Votre rapporteur salue cette démarche d'optimisation de l'activité chirurgicale dans le secteur public mais regrette qu'à ce jour un seul établissement s'y soit engagé. Pour espérer développer ce dispositif, il faudrait vraisemblablement l'étendre aux PU-PH, avec le risque que les autres spécialistes demandent à en bénéficier, ce qui le rendrait évidemment très coûteux. La probabilité est donc grande que ce dispositif finisse par être supprimé. Si tel était le cas, votre rapporteur regretterait qu'il n'ait pas été plus largement expérimenté.

En tout état de cause, il soutiendra toute initiative visant à une convergence des modalités de rémunération mais aussi des contraintes de permanence des soins entre le public et le privé .

A cet égard, il salue la proposition du professeur Guy Vallancien, dont le rapport sur la rémunération des chirurgiens, commandé par Xavier Bertrand en janvier 2007, vient d'être remis à Roselyne Bachelot-Narquin, ministre de la santé, de la jeunesse et des sports.

Tout en conservant les secteurs I et II, un troisième système de rémunération plus attractif serait créé sur la base d'un « contrat d'exercice global » à adhésion volontaire, signé entre les chirurgiens quel que soit leur statut, les futures agences régionales de la santé (ARS) et les établissements de santé publics et privés.

Ce contrat, renouvelable tous les trois ans, fixerait les engagements des praticiens en matière d'installation, de permanence des soins, de tarifs opposables pour les urgences et les bénéficiaires de la CMU, d'évaluation des pratiques professionnelles, de formation des internes et de formation médicale continue. En contrepartie, le tarif des actes chirurgicaux serait revalorisé et les chirurgiens rémunérés selon une part majoritaire en fonction de leur activité (trois cents actes par an a minima ), complétée par un forfait finançant la permanence des soins dans un territoire défini et les tâches sans lien direct avec l'activité chirurgicale.
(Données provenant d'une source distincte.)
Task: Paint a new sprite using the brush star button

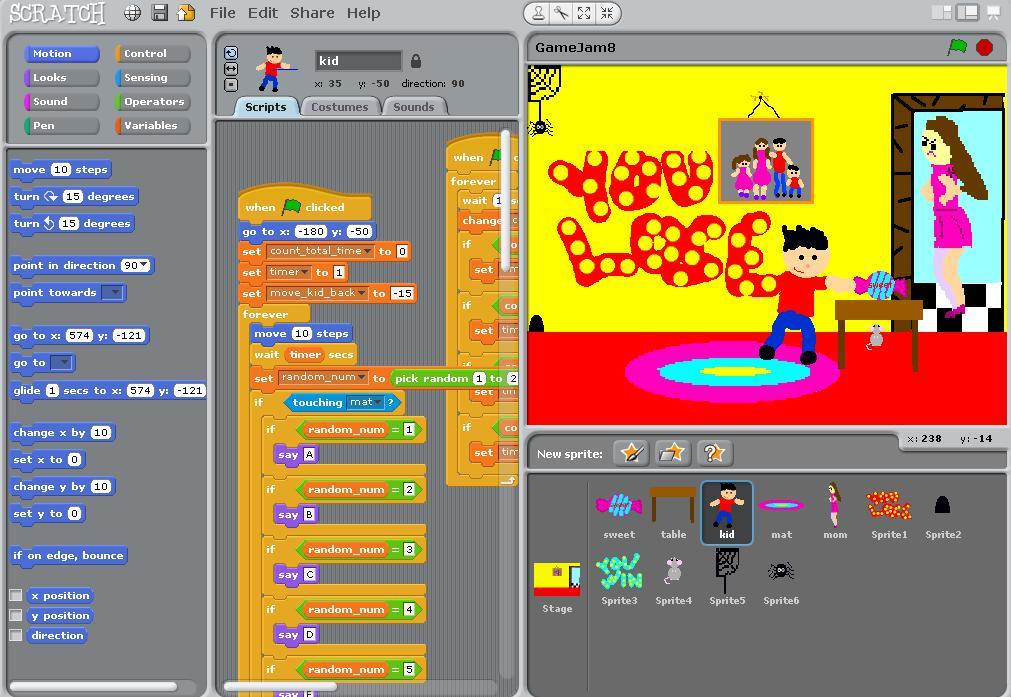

Par ailleurs, dans le cadre du contrat global, l'assurance en responsabilité civile serait prise en charge par les ARS. De même, les coûts de personnel, de matériel et de locaux seraient transférés aux établissements de santé.

* 6 Rapport précité.

* 7 Francis Giraud. Les centres hospitaliers et universitaires. Réflexion sur l'évolution de leurs missions. Rapport au Premier ministre. 2006.